On 13 September 2019, the House of Congress approved the bill on Corporate Income Tax and Incentives Act (CITIRA), which seeks to amend certain provisions of the Tax Code. One such amendment is a provision on tax-free exchanges. Although not yet officially a law, it is important to point out that under the CITIRA, 2 other instances were added in the definition of reorganization considered as not subject to tax. These additional instances under the definition of reorganization are a) recapitalization; and b) reincorporation.

How are these additional instances defined? The Tax Code and CITIRA are both silent on the matter. How then will taxpayers be guided on whether their transaction is subject to tax? Will all cases of recapitalization be considered tax-free? What are the criteria? How about for reincorporation? Should it be a requirement to have the same corporate name, principal office, business, incorporators, shareholders, and board of directors? The list of unanswered questions goes on.

In an attempt to answer some of them somehow, it is prudent to take a look at other sources where the terms “recapitalization” and “reincorporation” have at least been discussed.

Although there is no exact definition in the Tax Code, the concept of recapitalization is by no means new. In its several rulings, the Bureau of Internal Revenue (BIR) has adopted the definition of recapitalization from US sources as a “readjustment of existing interests in the rearrangement of the capital structure of the Company.” In this connection, the BIR had the occasion to discuss the concept of recapitalization not being subject to tax.

For instance, recapitalization may be in the form of converting common shares to preferred shares, and vice versa. On 20 January 1999, the Supreme Court (SC), in the case of Commissioner of Internal Revenue v.
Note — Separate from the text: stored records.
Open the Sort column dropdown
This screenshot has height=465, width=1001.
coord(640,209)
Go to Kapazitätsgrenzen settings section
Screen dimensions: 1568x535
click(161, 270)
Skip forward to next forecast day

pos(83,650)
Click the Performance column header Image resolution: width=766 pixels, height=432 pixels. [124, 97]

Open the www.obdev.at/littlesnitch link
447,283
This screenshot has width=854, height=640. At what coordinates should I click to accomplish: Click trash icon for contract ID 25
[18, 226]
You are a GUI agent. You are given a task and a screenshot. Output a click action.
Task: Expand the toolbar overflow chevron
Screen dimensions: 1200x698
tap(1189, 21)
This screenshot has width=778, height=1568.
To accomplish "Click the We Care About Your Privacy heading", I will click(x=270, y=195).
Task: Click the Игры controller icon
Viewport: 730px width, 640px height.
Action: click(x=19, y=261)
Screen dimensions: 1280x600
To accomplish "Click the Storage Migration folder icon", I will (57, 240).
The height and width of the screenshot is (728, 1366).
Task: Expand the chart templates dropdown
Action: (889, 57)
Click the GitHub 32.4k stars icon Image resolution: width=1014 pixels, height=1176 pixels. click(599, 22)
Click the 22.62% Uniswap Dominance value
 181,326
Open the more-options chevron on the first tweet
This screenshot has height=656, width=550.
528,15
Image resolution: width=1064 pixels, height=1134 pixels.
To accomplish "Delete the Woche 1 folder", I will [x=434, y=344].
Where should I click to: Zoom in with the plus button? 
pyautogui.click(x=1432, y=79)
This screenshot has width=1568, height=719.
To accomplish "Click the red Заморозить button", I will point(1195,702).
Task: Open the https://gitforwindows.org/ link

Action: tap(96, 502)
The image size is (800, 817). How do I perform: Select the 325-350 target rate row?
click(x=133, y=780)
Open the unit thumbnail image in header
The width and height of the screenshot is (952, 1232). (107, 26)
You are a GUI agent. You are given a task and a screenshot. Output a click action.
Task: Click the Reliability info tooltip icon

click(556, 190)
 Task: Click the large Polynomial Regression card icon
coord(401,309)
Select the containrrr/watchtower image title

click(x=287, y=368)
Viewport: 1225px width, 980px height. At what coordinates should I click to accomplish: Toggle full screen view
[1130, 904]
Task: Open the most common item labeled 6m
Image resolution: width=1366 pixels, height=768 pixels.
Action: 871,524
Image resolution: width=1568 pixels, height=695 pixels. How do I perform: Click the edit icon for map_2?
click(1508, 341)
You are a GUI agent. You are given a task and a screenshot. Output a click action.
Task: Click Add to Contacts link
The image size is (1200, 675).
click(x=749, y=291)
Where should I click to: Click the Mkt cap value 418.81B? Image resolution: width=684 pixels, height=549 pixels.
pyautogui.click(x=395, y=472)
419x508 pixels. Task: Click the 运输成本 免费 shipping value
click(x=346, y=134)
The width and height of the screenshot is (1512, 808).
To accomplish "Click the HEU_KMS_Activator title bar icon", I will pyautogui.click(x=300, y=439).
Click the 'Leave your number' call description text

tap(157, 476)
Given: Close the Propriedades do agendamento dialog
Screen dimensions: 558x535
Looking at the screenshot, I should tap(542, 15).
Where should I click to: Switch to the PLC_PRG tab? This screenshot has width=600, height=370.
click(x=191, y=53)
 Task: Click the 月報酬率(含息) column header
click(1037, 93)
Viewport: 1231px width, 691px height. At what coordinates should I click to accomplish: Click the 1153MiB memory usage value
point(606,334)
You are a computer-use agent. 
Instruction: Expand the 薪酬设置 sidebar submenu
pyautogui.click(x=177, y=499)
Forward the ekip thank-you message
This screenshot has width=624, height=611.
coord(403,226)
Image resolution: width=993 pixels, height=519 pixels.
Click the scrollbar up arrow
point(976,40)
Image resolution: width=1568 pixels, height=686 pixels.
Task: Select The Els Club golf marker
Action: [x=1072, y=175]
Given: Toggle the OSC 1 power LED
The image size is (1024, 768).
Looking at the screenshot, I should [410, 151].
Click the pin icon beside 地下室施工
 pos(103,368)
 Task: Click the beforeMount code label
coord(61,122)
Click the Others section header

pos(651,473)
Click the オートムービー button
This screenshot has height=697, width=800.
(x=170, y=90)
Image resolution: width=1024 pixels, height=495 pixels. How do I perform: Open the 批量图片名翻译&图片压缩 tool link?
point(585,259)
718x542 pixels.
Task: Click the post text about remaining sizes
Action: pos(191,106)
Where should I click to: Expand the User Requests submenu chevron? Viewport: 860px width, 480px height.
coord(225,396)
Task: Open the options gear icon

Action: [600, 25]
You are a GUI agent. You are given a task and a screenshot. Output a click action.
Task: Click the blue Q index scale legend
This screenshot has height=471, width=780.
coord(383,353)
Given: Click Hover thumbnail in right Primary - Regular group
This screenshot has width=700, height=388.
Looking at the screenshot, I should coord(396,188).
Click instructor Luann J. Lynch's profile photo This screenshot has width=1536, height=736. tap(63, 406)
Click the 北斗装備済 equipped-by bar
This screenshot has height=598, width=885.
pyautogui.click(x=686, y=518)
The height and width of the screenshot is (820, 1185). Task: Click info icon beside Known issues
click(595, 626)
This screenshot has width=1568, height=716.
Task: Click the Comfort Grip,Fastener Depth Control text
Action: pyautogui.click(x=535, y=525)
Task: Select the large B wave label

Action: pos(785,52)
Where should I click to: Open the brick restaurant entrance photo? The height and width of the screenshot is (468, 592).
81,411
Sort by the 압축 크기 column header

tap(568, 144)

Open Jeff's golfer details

Court of Appeals, Court of Tax Appeals, and A. Soriano Corp. (G.R. No. 108576), declared that the exchange of common stocks with preferred stocks, or preferred for common or a combination of either for both, may not produce a recognized gain or loss as long as the trade is part of a merger, transfer to controlled corporation, corporate acquisitions or corporate organizations. The SC then concluded that no taxable gain or loss may be recognized on exchange of property, stock or securities related to reorganizations. This Court decision has been adopted by the BIR in several of its rulings.  In one instance, the BIR further discussed that in recapitalization, there was no change in the proportionate interest of stockholders. Both classes of stocks had the same par value and any difference in the market value of the shares would be immaterial at the time of reclassification because no income was realized. As such no gain or loss shall be recognized.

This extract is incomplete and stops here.